Exercise instructions:
- A) Name each form field that the PHP insert question reads from $_POST.
- B) Carry on the PHP insert question from the point where its text stops.

Supplied text:
This question already has answers here:
PHP parse/syntax errors; and how to solve them
(20 answers)
Closed 5 years ago.
I'm having problems with insert details to mysql server.
This is the code (a simple one):
<?php
//Input posted data.
$Fname = $_POST["Fname"];
$Lname = $_POST["Lname"];
$Date = $_POST["Date"];
$Mail = $_POST["Mail"];
$Pass = $_POST["Pass"];
// Create connection
$conn = mysqli_connect('localhost','root',"");
//Check if the connection was opened, if not prompt the error to the page.
if ($conn)
{
die('Could not connect: ' . mysql_error());
}
//Select the data base.
mysqli_select_db("club",$conn);
//Set the character set to utf-8 to allow hebrew.
mysqli_query("SET NAMES 'utf8'");
//SQL query - user Details
$sql = "INSERT INTO 'customers' (Fname, Lname, Mail, Date, Pass)

Recorded data:
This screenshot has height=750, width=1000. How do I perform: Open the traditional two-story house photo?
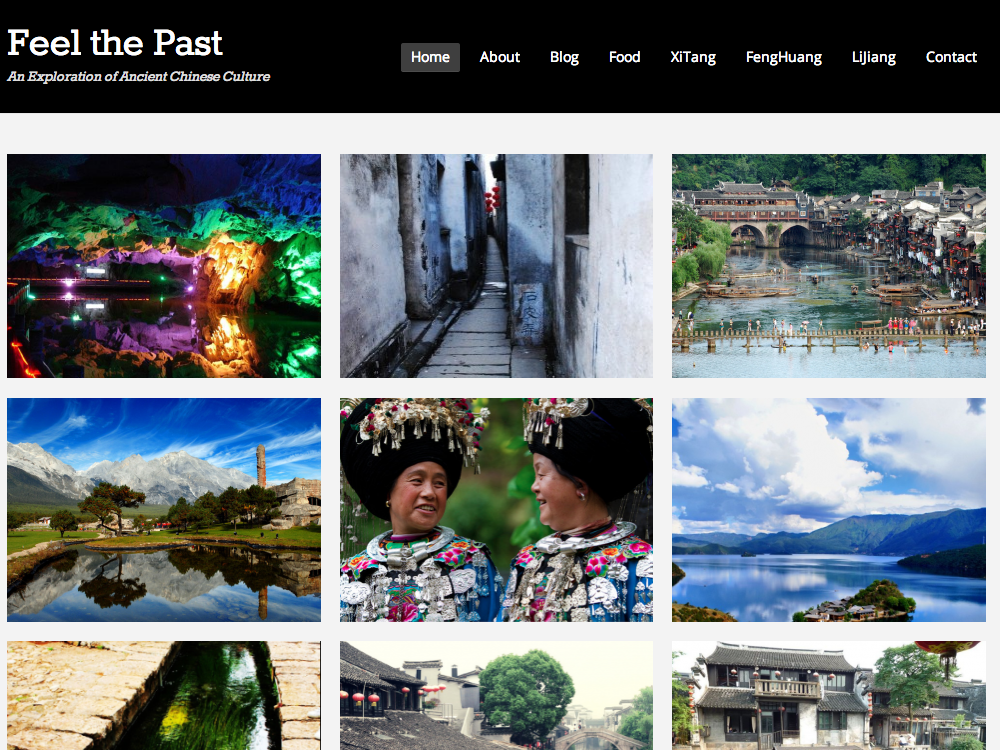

Responses by task:
- A) Fname, Lname, Date, Mail, Pass

- B)
VALUES('$Fname','$Lname','$Mail','$Date','$Pass');
//Run SQL query
$results = mysqli_query($query) or die (mysql_error());
//Close the SQL connection.
mysqli_close($conn);
?>
I'm getting this error:
Parse error: syntax error, unexpected end of file in C:\xampp\htdocs\Contact.php on line 36 <--- The last line
Can really use your help.
thanks in advance,
Jason.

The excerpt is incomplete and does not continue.